43. Despite all these pleas and contentions of the parties, the right of the Institute body to consider and transact the matters pertaining to the Institute should not be completely curtailed even in respect of appointment and termination of the tenure of the director, if permissible in law, more so on the hope that the alleged bias is not infinite and may be countered by the unbiased members of the body and even the alleged bias towards an individual may acquire a secondary characters on account of prevailing conditions in the institute and for the improvement of the Institute and for the service of the people for which the institute was established and is functioning. But at the same time, a director whose contributions to the institution and its functioning can not be doubted, can be left to bear the consequences of any action actuated by bias and based on violation of regulations and other rules on the premise that the Institute body has such absolute independent rights even to destroy itself.
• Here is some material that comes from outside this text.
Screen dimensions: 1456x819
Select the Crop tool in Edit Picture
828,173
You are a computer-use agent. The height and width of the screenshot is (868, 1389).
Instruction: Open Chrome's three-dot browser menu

In order to meet the twin objectives it will be appropriate to allow the Institute's body to consider everything but not to allow the implementation of any adverse order, decision or resolution against the petitioner without judicial review and scrutiny of the Court in the present facts and circumstances. Such an action will meet the ends of justice and will be within the competence of this Court. However, this order will not be construed to mean that the actions of the respondents regarding extraordinary meeting on 18th October, 2006 are in consonance with the regulations of the respondent No. 3, Institute.

44. For the aforesaid reasons the respondents are directed not to implement any adverse decision or resolution, if passed, against the petitioner till further orders regarding his tenure appointment and his functioning as Director of the All India Institute of Medical Sciences and any such resolution and decision shall be subject to the outcome of this writ petition. With these directions the application is disposed of.